Please read the records below and return each line holding the string "scrollbar".

++++ DATA TO EXAMINE ++++

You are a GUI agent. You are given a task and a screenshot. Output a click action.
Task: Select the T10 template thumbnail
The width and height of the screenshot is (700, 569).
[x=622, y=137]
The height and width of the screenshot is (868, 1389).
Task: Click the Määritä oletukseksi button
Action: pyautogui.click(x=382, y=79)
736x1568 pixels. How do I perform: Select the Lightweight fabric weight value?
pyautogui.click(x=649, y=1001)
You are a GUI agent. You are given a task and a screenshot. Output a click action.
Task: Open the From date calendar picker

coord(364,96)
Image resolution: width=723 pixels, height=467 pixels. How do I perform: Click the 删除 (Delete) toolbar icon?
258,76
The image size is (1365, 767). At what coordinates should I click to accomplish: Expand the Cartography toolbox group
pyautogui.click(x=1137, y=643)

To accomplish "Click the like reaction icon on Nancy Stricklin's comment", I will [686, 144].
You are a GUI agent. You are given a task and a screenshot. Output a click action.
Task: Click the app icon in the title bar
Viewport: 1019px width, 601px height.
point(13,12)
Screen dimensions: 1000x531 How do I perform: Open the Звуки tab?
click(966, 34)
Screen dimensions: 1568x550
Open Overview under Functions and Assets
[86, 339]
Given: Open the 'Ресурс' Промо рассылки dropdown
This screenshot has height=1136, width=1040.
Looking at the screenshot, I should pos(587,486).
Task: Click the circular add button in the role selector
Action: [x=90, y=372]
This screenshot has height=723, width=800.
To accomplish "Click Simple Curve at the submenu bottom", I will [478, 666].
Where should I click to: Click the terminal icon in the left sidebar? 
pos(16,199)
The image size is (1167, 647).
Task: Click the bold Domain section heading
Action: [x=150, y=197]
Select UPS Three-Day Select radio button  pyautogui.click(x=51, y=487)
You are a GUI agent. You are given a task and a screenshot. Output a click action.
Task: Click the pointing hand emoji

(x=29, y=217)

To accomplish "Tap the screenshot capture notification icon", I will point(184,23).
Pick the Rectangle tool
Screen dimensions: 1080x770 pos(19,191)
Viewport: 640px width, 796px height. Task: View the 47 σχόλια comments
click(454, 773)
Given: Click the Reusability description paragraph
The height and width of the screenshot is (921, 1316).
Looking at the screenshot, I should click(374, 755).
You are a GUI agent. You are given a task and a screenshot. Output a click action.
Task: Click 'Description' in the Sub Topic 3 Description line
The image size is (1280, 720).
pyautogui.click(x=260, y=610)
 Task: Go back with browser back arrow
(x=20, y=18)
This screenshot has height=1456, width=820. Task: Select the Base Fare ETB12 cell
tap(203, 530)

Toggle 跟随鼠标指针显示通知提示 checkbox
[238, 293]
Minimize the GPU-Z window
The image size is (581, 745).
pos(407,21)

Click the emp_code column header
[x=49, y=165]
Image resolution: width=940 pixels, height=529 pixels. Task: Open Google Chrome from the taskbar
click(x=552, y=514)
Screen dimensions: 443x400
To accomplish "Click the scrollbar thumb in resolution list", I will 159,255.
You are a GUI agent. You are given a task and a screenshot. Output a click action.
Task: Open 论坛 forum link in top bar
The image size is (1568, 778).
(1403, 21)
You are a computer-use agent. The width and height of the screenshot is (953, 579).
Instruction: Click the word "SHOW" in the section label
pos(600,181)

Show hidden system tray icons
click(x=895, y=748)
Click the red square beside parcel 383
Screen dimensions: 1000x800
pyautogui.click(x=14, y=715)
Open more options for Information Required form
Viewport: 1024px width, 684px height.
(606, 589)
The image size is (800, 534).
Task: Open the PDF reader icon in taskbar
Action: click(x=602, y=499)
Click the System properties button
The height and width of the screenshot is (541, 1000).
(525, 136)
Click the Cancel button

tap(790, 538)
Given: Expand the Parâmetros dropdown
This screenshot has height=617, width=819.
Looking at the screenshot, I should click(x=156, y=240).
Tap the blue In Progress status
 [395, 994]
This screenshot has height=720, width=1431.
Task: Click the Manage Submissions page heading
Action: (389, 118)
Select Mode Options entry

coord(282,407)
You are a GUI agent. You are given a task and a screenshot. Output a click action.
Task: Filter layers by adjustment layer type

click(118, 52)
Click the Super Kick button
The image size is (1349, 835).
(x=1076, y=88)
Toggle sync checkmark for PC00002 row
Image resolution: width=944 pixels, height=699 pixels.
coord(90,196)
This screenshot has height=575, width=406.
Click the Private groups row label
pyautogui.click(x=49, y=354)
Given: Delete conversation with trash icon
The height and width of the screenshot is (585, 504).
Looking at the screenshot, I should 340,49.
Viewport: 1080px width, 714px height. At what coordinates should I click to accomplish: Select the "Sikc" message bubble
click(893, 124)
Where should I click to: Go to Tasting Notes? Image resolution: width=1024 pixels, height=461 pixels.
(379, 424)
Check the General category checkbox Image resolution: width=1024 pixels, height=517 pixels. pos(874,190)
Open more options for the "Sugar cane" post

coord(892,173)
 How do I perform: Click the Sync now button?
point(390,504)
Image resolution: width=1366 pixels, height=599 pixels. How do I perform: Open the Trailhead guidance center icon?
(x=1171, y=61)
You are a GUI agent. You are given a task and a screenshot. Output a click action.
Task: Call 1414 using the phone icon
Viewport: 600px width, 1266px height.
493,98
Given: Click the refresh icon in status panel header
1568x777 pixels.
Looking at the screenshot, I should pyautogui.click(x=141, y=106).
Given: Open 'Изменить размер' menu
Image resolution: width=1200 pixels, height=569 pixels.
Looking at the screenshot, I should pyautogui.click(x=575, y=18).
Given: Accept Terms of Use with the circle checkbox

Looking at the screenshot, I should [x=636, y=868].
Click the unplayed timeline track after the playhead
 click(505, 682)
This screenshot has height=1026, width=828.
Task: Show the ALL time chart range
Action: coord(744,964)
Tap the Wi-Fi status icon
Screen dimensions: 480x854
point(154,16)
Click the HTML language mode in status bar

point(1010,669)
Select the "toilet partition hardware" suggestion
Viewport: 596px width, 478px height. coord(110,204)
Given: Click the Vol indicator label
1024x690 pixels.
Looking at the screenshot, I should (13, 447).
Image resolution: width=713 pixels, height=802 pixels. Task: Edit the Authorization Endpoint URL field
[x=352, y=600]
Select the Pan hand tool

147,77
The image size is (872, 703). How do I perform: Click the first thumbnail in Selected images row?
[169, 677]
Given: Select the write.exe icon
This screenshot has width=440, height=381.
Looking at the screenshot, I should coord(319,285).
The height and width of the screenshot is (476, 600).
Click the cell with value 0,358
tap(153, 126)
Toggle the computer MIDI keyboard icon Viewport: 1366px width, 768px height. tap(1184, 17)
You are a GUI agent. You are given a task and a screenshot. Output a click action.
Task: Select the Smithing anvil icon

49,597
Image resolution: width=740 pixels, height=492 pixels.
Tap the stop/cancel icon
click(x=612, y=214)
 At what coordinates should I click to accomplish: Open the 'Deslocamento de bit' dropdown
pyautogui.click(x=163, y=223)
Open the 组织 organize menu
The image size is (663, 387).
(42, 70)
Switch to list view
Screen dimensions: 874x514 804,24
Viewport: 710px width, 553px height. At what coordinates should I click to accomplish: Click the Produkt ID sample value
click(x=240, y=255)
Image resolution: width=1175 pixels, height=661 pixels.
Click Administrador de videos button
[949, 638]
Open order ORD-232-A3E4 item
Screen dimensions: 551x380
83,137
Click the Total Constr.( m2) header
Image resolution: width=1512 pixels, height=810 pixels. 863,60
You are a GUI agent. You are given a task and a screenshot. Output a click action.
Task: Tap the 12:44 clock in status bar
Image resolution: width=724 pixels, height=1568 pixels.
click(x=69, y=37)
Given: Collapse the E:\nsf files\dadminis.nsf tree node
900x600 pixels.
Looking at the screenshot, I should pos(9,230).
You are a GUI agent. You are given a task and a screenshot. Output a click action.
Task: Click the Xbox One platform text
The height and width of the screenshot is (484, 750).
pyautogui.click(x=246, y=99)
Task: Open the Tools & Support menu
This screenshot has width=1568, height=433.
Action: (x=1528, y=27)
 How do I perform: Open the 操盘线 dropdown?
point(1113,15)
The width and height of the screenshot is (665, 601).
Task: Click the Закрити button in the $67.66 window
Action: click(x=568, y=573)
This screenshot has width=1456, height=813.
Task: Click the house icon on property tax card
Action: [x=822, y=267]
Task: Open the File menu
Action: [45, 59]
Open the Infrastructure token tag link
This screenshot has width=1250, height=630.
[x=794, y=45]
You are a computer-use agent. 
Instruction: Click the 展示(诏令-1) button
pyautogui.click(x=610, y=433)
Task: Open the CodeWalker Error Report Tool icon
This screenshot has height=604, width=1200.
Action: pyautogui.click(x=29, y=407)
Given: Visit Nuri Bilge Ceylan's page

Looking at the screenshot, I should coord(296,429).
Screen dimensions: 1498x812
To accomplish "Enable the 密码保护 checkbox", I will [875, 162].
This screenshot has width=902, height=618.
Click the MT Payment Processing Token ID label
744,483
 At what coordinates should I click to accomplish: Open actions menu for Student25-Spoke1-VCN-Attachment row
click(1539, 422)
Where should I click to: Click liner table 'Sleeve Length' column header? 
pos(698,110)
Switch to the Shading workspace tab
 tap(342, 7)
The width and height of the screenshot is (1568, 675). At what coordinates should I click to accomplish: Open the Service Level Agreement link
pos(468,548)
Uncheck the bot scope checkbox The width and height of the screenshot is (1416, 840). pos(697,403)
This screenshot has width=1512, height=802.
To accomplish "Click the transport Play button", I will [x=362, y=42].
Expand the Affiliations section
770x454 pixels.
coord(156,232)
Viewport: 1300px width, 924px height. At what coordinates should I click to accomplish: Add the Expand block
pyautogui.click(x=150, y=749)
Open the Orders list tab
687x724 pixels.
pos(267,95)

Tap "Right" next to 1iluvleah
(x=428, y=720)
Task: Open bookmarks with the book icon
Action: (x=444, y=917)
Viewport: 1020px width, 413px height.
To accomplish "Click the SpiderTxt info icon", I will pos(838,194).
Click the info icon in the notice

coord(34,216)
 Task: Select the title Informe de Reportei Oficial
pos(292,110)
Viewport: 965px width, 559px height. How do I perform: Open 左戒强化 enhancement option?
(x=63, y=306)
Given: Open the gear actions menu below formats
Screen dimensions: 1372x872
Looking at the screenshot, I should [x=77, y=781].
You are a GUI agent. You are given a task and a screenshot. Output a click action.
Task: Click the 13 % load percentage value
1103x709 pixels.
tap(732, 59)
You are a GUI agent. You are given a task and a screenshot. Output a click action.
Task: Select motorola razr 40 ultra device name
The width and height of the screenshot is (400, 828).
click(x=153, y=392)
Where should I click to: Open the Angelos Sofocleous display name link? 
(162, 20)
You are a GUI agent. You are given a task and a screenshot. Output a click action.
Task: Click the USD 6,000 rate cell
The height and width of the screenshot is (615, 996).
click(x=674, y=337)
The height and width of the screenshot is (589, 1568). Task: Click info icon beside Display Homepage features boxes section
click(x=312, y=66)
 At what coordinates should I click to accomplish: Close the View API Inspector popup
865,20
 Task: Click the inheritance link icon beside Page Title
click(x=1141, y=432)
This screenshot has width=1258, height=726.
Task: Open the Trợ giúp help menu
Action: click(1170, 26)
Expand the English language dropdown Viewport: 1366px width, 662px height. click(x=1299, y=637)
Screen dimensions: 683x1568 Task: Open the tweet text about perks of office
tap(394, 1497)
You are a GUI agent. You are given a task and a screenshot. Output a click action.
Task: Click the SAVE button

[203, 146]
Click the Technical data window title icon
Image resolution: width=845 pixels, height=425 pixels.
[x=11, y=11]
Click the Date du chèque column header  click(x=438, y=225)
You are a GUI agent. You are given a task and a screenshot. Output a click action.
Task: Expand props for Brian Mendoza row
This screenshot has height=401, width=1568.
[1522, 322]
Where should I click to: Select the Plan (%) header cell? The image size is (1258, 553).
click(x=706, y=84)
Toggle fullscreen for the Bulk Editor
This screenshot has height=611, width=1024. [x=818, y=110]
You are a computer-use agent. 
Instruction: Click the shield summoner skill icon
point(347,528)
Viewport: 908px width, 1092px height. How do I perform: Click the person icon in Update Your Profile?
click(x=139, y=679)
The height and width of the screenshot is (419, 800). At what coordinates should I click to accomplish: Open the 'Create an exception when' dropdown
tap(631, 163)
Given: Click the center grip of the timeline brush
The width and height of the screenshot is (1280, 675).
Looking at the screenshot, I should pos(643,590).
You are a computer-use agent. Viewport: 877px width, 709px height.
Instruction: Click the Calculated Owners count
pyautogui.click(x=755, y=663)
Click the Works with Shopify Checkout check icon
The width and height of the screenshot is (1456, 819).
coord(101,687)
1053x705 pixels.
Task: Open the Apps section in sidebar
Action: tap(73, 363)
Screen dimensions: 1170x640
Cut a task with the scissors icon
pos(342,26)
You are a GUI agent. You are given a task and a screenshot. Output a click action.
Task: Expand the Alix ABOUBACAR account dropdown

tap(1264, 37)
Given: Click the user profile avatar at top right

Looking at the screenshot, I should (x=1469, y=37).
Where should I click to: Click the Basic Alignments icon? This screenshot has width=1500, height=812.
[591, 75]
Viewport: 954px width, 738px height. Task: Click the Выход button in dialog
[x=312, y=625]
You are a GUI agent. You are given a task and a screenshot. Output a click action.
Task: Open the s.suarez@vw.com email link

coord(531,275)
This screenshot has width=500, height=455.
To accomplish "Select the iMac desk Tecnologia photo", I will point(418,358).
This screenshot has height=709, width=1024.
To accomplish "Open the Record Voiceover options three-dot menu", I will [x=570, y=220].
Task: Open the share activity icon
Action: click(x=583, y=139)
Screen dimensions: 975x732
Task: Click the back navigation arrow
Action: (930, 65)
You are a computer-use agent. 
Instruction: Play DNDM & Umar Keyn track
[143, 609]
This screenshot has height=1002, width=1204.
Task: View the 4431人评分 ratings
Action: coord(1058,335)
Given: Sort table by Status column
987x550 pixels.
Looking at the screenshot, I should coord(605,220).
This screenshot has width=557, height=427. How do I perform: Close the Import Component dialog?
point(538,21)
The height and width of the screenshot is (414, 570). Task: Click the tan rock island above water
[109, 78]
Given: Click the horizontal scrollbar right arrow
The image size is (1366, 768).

++++

* **RESPONSE AREA**
To accomplish "Click the scrollbar thumb in resolution list", I will 159,255.
Given: Click the horizontal scrollbar right arrow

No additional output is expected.